Citing India's strengths why it is well-placed today to take advantage of AI, Premji cited the example of the success of UPI payments which has been adopted at mass scale.
"India also has one of the largest and fastest-growing pools of AI talent in the world. We are truly the AI and talent destination of the world. Approximately 6.5 lakh professionals in India work in AI-related roles today, and this number will double by 2027," he noted.
Citing government initiatives to train 10 million young people in AI, along with industry partnerships with universities which are expanding access to practical, job-ready training, he said many of the foundations to build out talent are already in place.
Stating that people are giving opportunities as apprenticeships to get exposure to real-world applications, he said, "This capability is reinforced by a vibrant innovation ecosystem.
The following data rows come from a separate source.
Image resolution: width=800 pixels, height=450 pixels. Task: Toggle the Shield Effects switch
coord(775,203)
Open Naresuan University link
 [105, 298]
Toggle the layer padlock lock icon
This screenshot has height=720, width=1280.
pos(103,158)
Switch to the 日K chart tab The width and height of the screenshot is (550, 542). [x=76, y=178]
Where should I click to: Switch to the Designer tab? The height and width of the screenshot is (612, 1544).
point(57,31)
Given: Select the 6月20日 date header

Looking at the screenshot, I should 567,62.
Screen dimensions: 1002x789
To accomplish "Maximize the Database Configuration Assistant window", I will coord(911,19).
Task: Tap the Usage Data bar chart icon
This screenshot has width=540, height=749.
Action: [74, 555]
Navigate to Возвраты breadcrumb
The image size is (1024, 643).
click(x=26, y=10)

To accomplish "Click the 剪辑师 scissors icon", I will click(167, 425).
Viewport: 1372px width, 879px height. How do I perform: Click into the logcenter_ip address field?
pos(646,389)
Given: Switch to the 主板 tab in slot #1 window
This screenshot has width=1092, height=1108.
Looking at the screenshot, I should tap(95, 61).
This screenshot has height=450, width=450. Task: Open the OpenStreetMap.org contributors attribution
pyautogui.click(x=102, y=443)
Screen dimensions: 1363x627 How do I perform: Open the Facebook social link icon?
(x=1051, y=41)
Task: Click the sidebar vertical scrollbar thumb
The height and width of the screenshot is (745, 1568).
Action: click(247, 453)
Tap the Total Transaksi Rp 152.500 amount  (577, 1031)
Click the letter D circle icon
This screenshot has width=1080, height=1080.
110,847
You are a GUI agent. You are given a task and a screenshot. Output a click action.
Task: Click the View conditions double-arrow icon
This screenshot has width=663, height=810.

India is home, as many of us know, to the world's third-largest technology startup base, including more than 4,000 startups in the deep tech and AI space." India's advantage will come from developing talent at scale, not just people trained on AI, but people who can apply it with context, judgement and an ability to adapt to change, Premji noted.
"That is why AI fluency must extend beyond engineers, to teachers, to nurses, to administrators, to supervisors, to small business owners, among everyone else. The dividing line will not be human versus machine, it will truly be between those who adapt and those who hesitate to adapt," he added.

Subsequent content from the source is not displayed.